[Saved entries]
=== Begin Enclosure ===

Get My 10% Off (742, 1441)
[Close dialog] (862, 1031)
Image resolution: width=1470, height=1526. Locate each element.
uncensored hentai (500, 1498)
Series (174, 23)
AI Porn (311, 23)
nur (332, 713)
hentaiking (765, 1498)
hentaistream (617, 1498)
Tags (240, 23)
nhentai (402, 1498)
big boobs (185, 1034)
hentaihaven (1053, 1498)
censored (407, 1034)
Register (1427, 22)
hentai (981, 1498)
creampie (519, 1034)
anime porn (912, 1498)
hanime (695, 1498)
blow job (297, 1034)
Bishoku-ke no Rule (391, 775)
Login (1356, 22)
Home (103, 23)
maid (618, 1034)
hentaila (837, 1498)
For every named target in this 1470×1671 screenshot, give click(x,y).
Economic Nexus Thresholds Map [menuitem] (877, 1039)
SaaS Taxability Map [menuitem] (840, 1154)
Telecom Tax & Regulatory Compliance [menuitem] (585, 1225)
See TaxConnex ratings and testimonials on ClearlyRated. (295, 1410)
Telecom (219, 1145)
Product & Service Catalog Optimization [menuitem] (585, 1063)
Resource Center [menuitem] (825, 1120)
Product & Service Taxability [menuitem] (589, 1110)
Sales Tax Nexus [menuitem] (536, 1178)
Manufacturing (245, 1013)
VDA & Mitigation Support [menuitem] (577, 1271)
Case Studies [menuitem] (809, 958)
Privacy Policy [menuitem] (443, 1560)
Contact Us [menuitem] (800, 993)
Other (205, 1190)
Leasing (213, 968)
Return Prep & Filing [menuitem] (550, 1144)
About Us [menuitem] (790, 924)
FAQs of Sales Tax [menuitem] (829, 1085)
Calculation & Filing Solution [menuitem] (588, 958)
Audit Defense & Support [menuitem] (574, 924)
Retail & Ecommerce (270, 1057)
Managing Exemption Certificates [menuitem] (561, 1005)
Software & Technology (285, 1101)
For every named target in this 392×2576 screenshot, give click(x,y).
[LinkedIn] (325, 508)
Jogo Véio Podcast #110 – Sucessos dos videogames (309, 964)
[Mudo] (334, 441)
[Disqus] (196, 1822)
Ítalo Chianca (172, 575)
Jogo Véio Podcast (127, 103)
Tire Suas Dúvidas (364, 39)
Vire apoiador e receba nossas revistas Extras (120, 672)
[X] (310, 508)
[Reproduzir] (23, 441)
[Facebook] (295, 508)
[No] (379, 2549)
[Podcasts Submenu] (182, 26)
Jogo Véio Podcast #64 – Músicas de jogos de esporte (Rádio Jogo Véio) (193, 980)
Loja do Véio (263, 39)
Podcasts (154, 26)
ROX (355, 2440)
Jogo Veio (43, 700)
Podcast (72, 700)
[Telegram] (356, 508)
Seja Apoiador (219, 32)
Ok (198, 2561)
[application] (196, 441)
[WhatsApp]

=== End Enclosure ===

» **Activity**
Give only a number, namely how many lines in the entries above hold the word "Véio".

» **Solution for this task**
4